=== PROBLEM TO WORK ON ===
Transcribe exactly the lines from the one containing "Set severity to Warning" through the end of the data, both included. Leave out pictures.

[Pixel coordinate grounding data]
+ + +

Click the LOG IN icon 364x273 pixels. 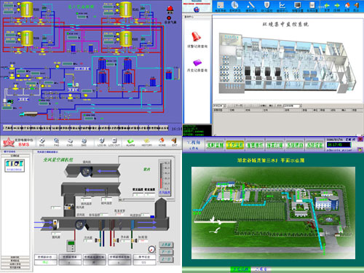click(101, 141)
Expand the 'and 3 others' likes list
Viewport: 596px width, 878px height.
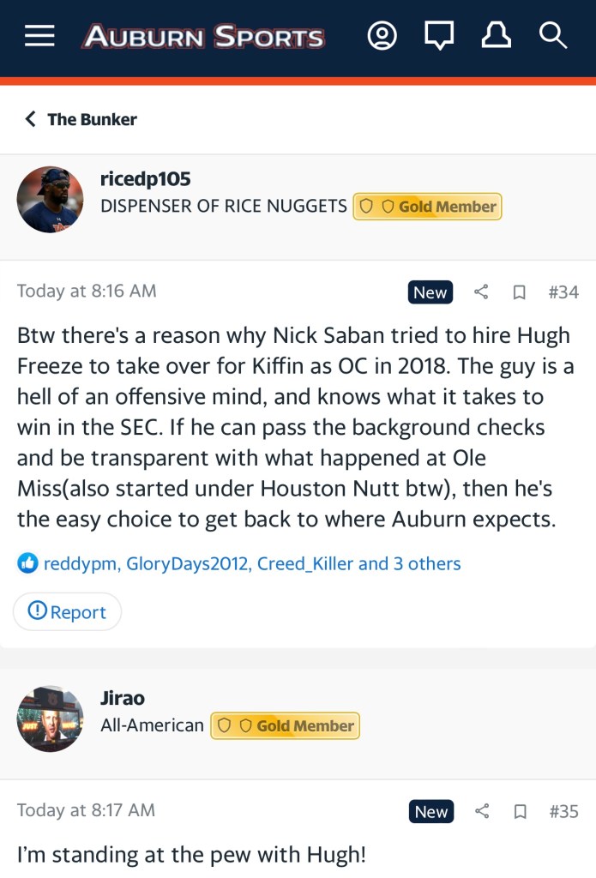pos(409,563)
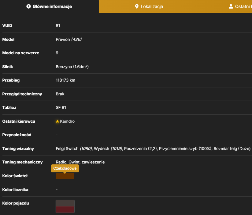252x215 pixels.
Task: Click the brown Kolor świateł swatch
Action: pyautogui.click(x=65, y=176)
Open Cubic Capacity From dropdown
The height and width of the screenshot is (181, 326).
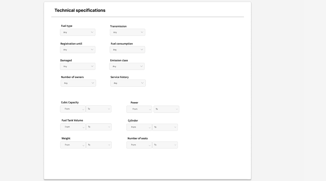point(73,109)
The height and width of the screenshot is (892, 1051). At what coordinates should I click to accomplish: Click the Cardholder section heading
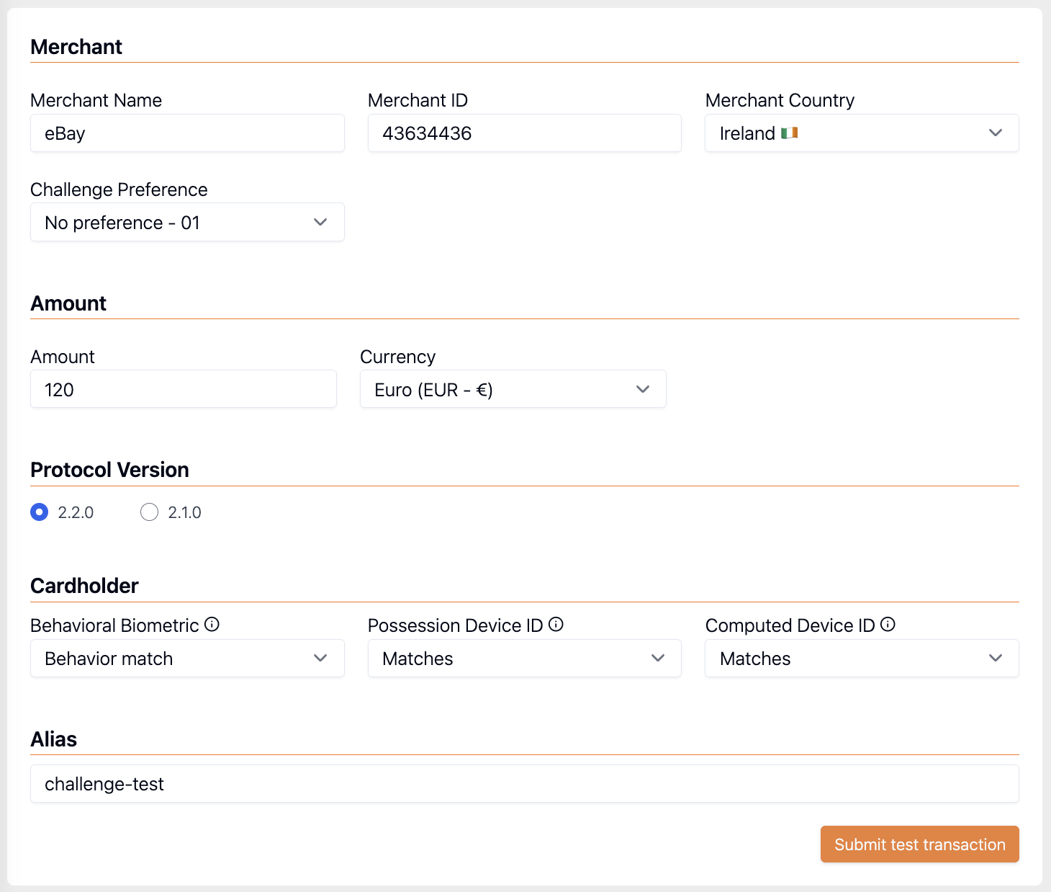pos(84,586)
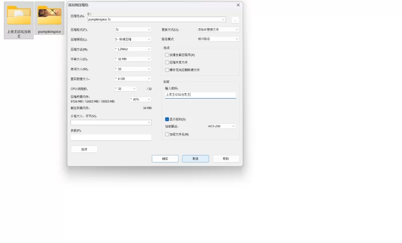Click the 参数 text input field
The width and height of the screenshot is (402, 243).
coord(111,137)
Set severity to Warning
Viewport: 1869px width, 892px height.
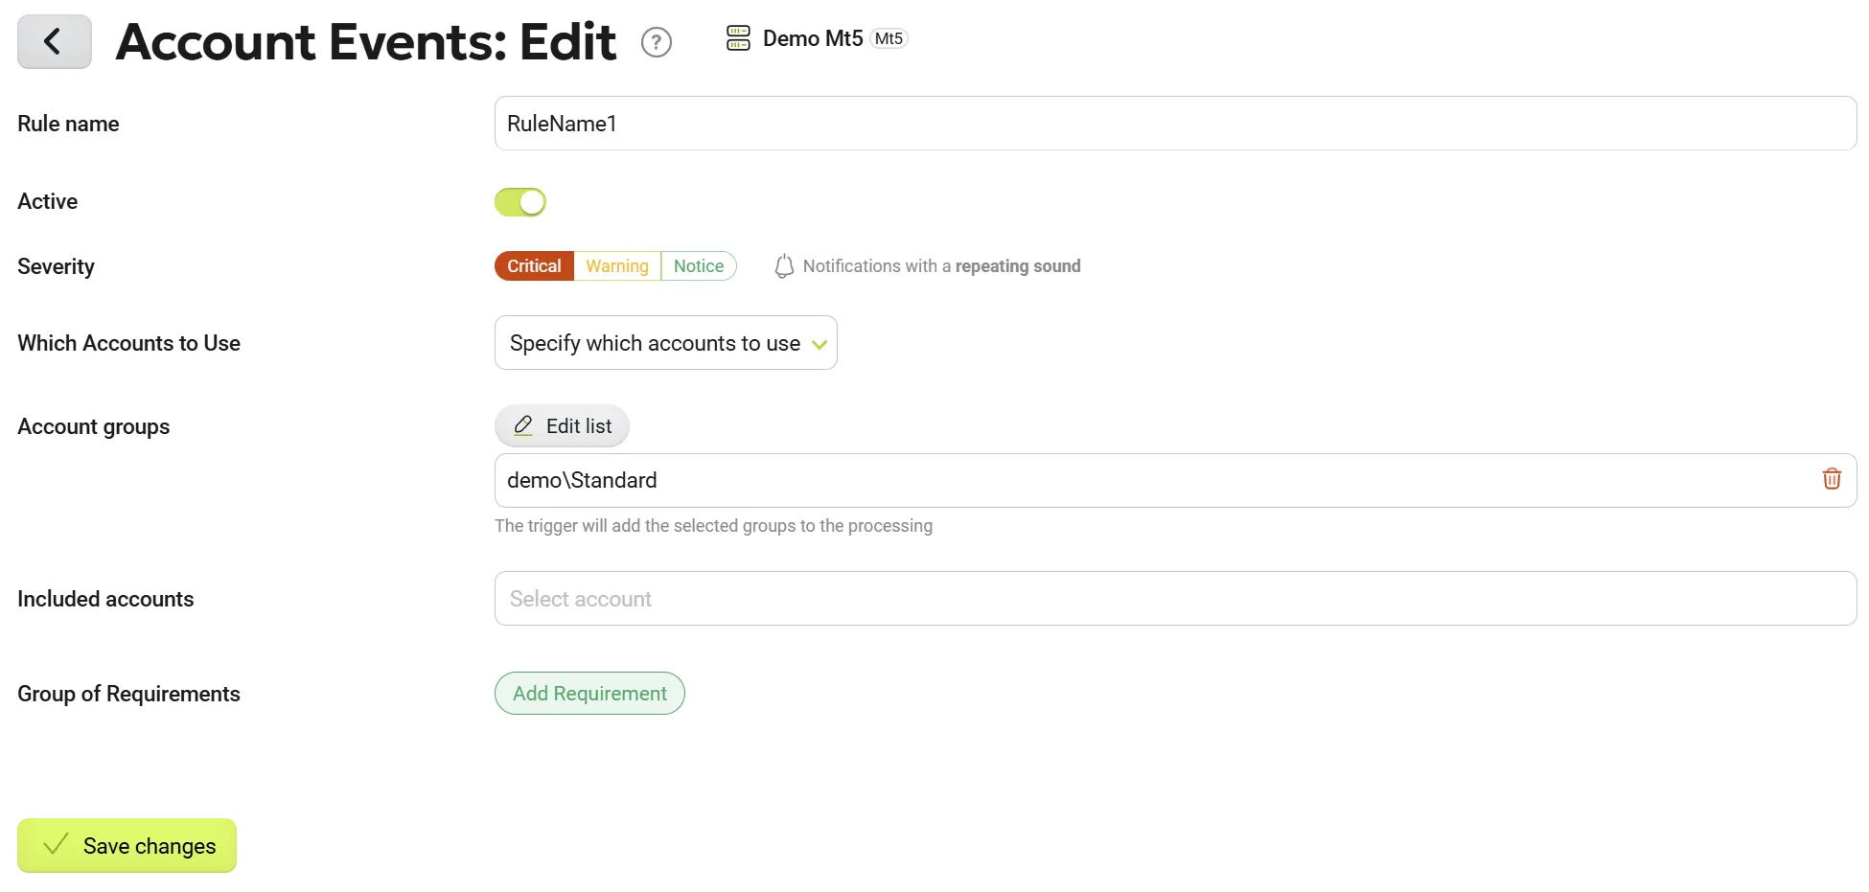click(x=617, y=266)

+ + +

=== EXERCISE RESPONSE ===
Set severity to Warning
Viewport: 1869px width, 892px height.
click(x=617, y=266)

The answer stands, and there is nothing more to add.